Closed in the interim between ski season and summer
We stopped here and made breakfast before continuing on foot. The sheer scale of the mountains was daunting, particularly the insignificance of climbing 100m of vertical. We veered off the road and experimented with a “short cut” that turned out to be a nightmarish slide of loose rock. A few ordeals and about an hour an half later and we were back on solid ground, still gravel but held together loosely by small alpine plants. Rounding a knolled ridge we were relieved to see stairs up the steep gully beneath us. This section looked far more dangerous than anything we'd crossed so far.

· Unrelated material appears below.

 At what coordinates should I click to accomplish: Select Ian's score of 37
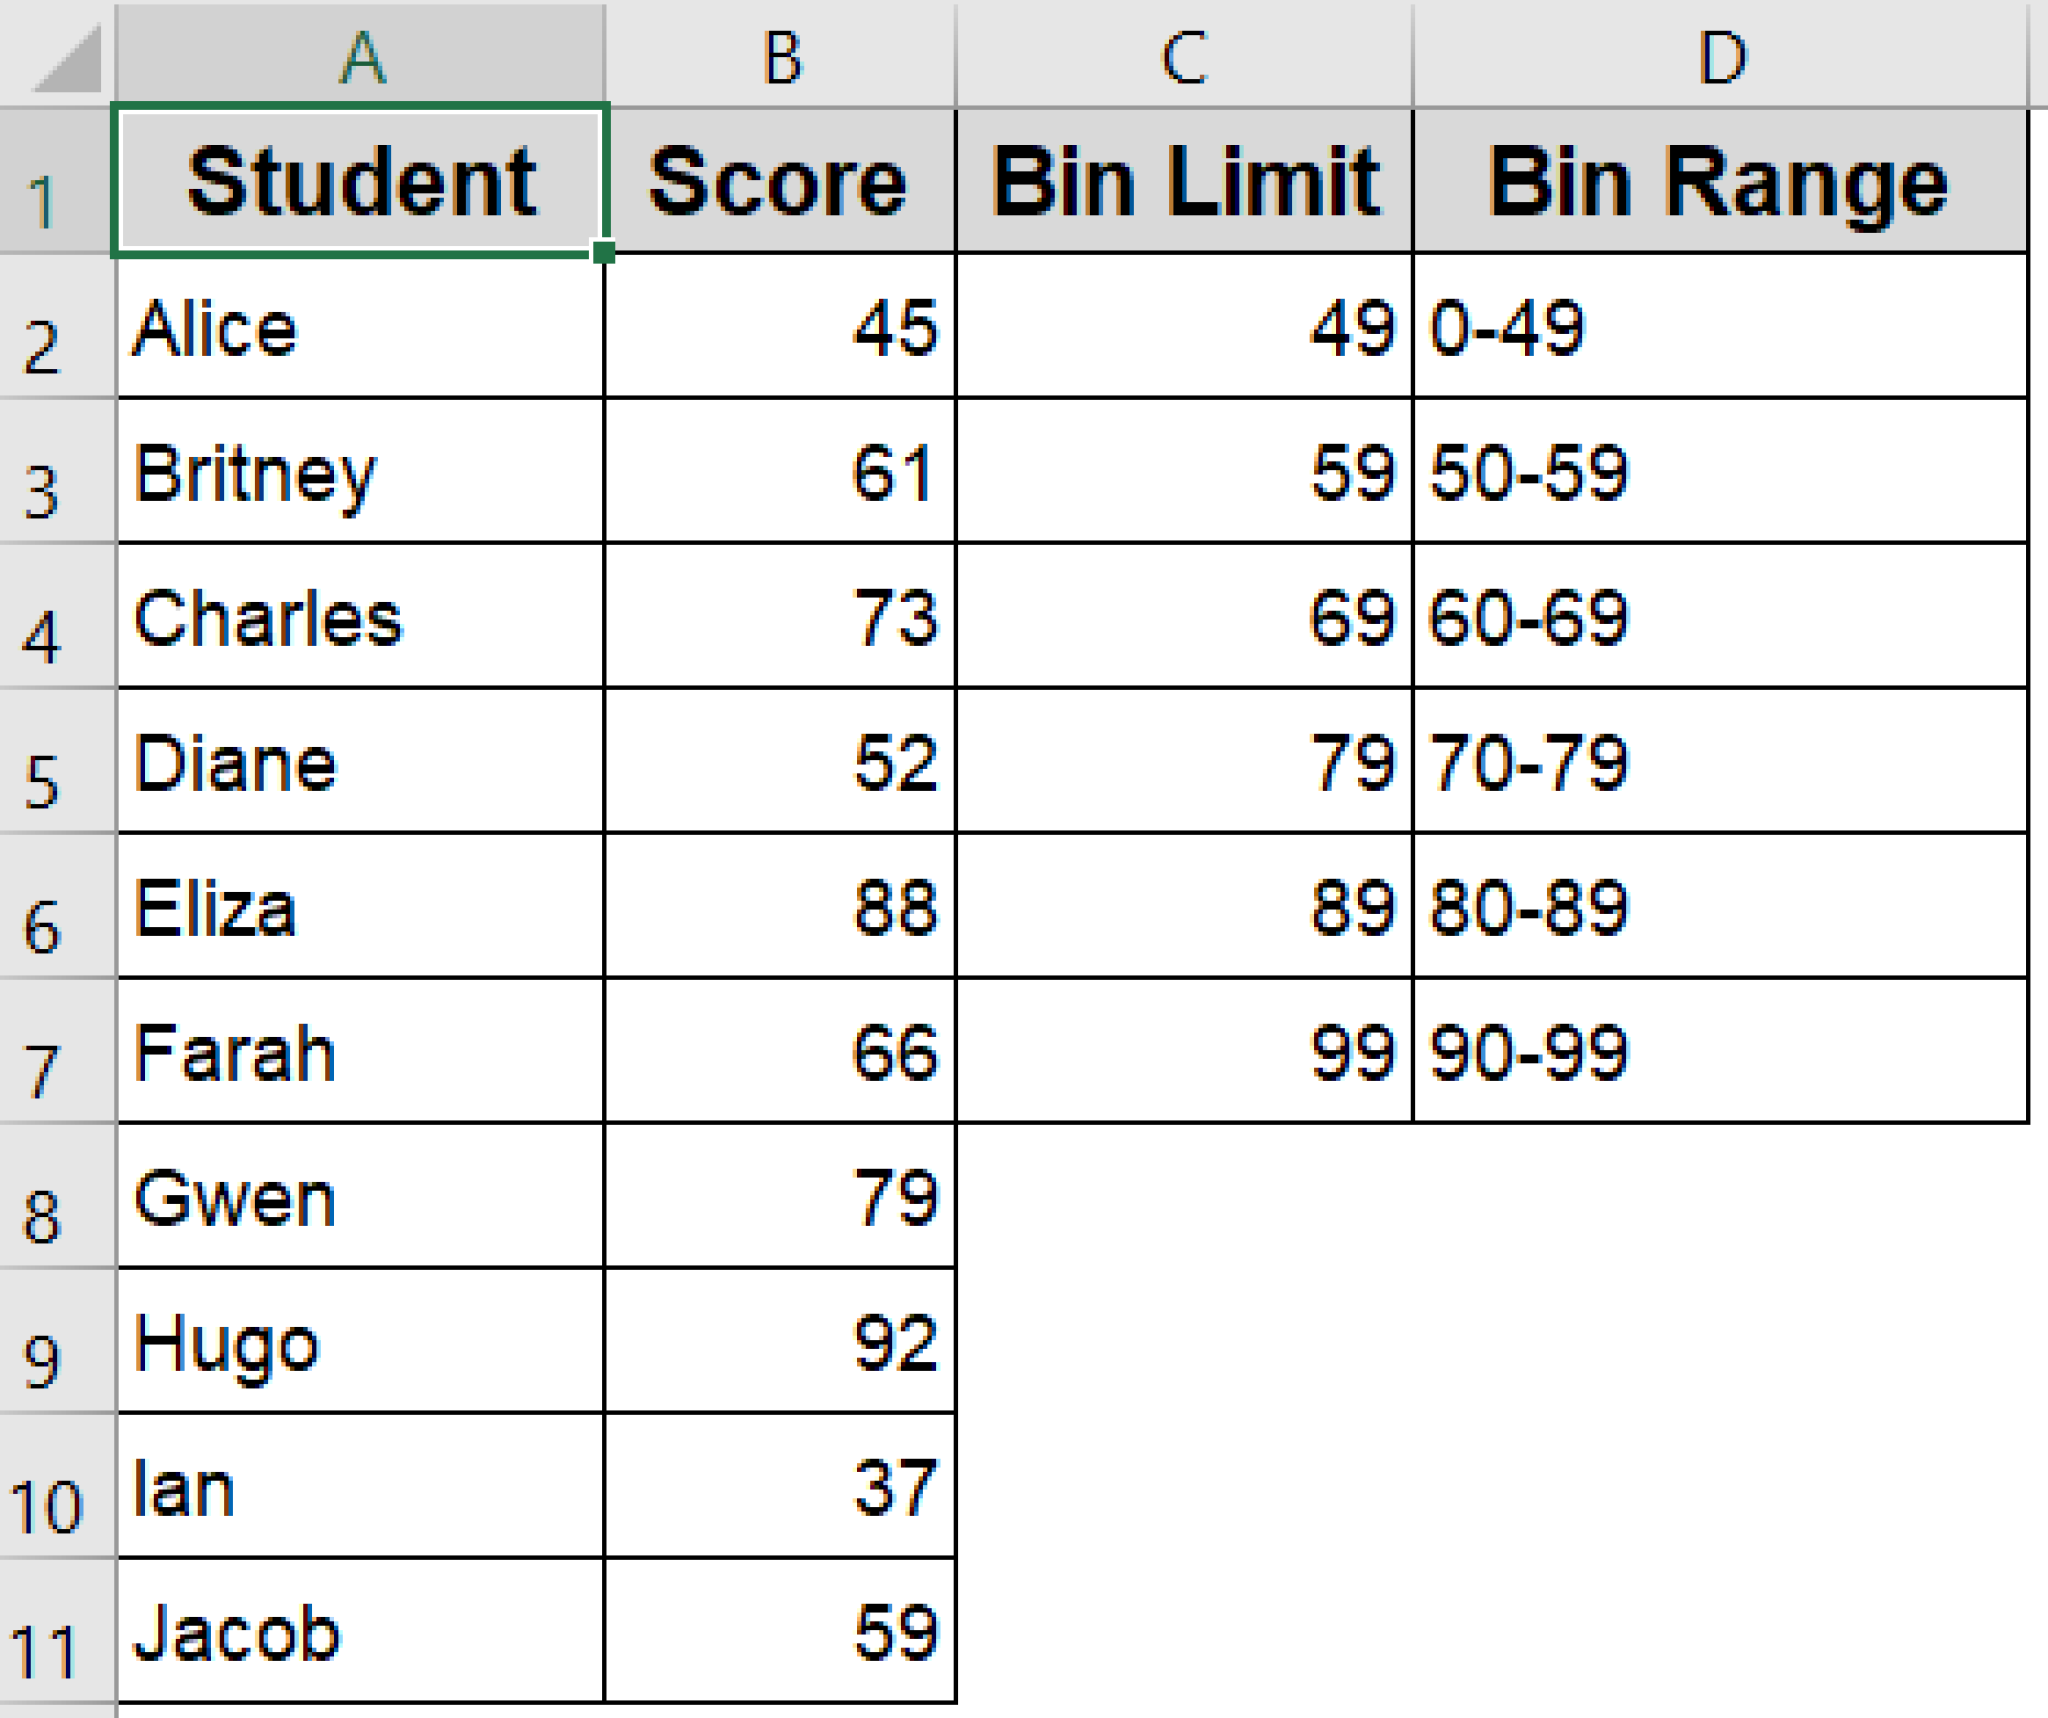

The stair case was pretty precarious in itself. It was hard to see how it was attached to the landscape as the rock was so loose and it even had cables to clip yourself in using a via ferrata kit. At the top of this we found ski lifts and a rifugio/ restaurant at 2200m. The snow was extensive, the icy remnants of winter dumps still covering all the slopes in sight. We pushed on uphill, trying to see just how far up we could get. We found some ski poles lower down which were useful for cutting steps in the steep parts. After 100m of elevation gain or so we decided it would be futile to try and push higher so we headed to the rock-line and scrambled up a sometimes very loose ridge to reach a pinnacle and get a bit of a view.



We could see a snow-plow with huge tread carving out the road below in an attempt to clear it of ice for summer and a group of birds continually dove, soared and played in the air around us. It would have had a real wilderness feel if it wasn't for the intrusive ski lift making its way steeply up the ampitheatre like valley below us.

After taking a few pictures we begun descending carefully, doing our best not to dislodge any rocks that would cause us serious problems. We got back to the car via a completely different way, much faster than we came up.

The scenery on the road only improved from here, the tree line breaking to reveal towns fringed by graving pastures, overshadowed in every direction by the sheer size of the Dolomites. We crossed two 2200m passes, stopping for some bouldering in the snow at one of them. At the second one I think we found a bouldering area I had read about online but the day was getting on and they were surrounded by deep snow so we didn't stop to investigate.



The volume of switchbacks in this area is simply huge, inevitable when building roads through such steep country. This route was much longer because of this but well worth it and after a 6am start we still arrived in the northern Italian city of Merano well before dark with time to walk around and find our bearings.